Они поселились в отеле «Галлеон-Бей казино», где Спина мог отдохнуть в обстановке, напоминавшей его любимую Кубу. Казино содержалось по кубинскому образцу. Здесь были все виды жульничества: женщины-крупье работали с краплеными картами, подставные игроки пользовались костями, наполненными ртутью; здесь были проститутки, привезенные из Новой Англии под видом скучающих дочерей богатых родителей; «утешители» — специалисты по психологии проигрыша, — которые умели успокоить ошалевшую, но все же улыбающуюся жертву и отправить ее обратно домой в Грейт-Нек [26] . Спина, игрок по необходимости, знавший все тонкости нечестной игры, проигрывал здесь точно так же, как и любой загипнотизированный делец, которого склонили принять участие в так называемом «празднестве». Многочисленные проститутки, в обязанности которых входило восхищаться неудачниками и удерживать их на пути, ведущем к разорению, принимали его за богатого простофилю.
26
Городок близ Нью-Йорка.
Время шло весьма приятно. Для поддержания сил Спина питался моллюсками и сырыми яйцами с коньяком, почти каждую ночь мог развлекаться с девицей и проигрывал в карты по тысяче долларов в день. Он купался, плавал в теплом море и подставлял свою сморщенную, как кора старой дикой яблони, кожу ласковым лучам солнца. Он нанял шхуну водоизмещением в 160 тонн и команду из девяти пьяных голландцев и держал ее в Инглиш-Харбор. Через день он устраивал вечеринки со свободными в этот вечер девицами из казино, на которые приглашал любую попавшуюся ему на глаза «пляжную киску». Виктор же оставался ко всему этому безразличен, хотя у него был такой широкий выбор девиц, что ему бы мог позавидовать любой турецкий паша. У Спины это вызывало беспокойство.
— Ну, в чем же дело, Вик? Ты же полноценный мужчина, верно?
— Да просто какая-то усталость. Через пару недель все будет в порядке. Действительно, здоровье его шло на поправку. С каждым днем уменьшались нервозность и страх. Он больше не жаловался на то, что люди подталкивают друг друга и пялят глаза, когда он входит в комнату. Пульсация в голове, которую он чувствовал долгие месяцы, прекратилась, перестало двоиться в глазах. Его речь стала более отчетливой, дрожь в руках прошла, и хромота была заметна, только когда он уставал.
Страдавший от одиночества Спина по-настоящему привязался к Виктору, причем эта привязанность основывалась не столько на наблюдениях, сколько на интуиции, которая, как он считал, никогда его не подводила.

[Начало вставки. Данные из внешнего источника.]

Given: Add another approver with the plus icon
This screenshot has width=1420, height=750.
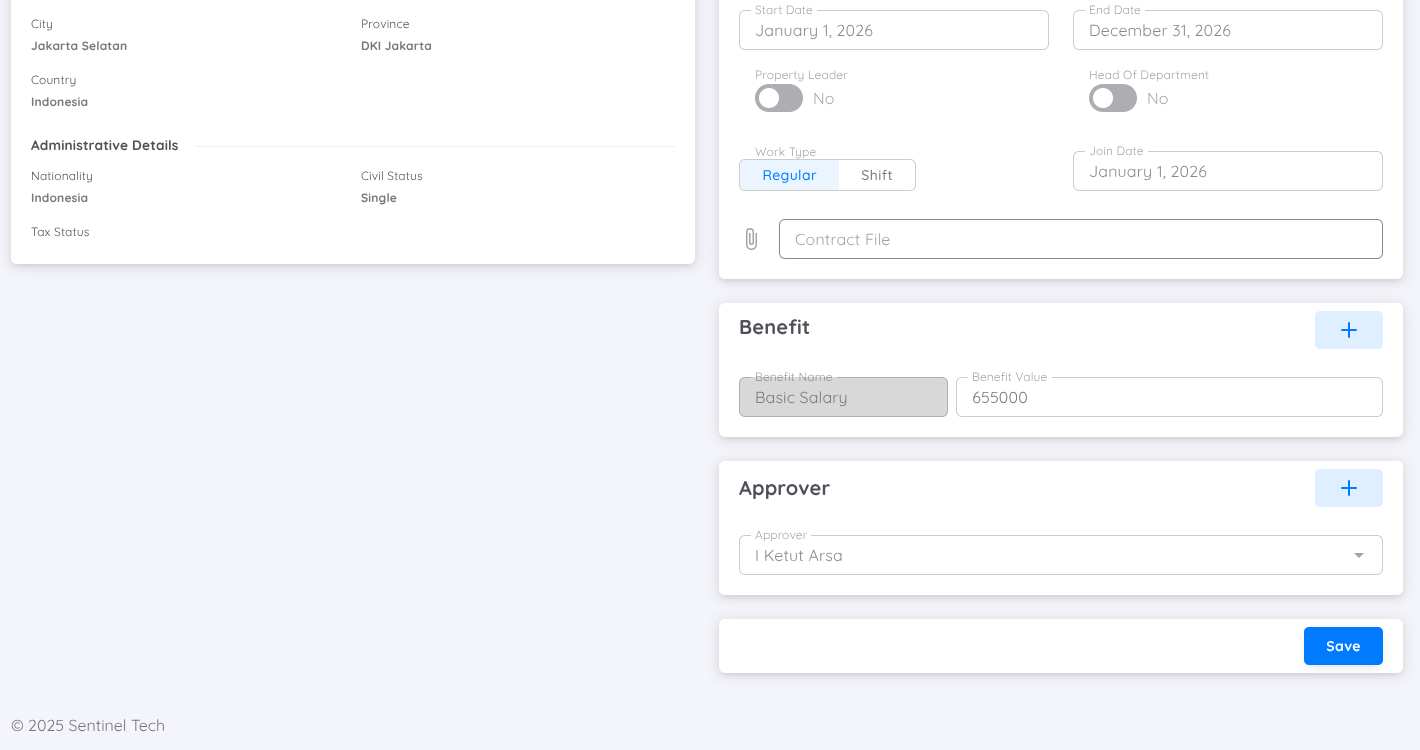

Ему достаточно было поговорить с человеком пять минут, чтобы либо принять его, либо отвергнуть. Он никогда бы не смог выразить словами, что именно его привлекало в Викторе, но своим животным инстинктом он угадывал силу за внешней слабостью Виктора, способность к преданности и железную волю.
— Что ты сегодня будешь делать, Вик? — спрашивал он. Ответ был обычно одинаков:
— Ты хочешь идти играть, Сальва?
— Черт возьми, нет. В этой дыре все решено заранее. Надоело проигрывать этим мошенникам.
— Тогда, может, покатаемся на яхте?
Таким было представление Виктора об удовольствиях. Они будили капитана, приказывали ему вызвать команду из бара в гостинице «Адмирал» и шли на яхте вдоль побережья. Частенько яхта привлекала внимание группы обученных дельфинов; тогда Спина и Виктор, сидя на стульях на палубе, стреляли по ним в упор из полицейского пистолета 38-го калибра, принадлежавшего Виктору. Спина был плохим стрелком и редко попадал в цель, но потоки крови, которые вдруг появлялись и тянулись за подпрыгивавшими и переворачивавшимися животными, доказывали, что пуля Виктора не прошла мимо.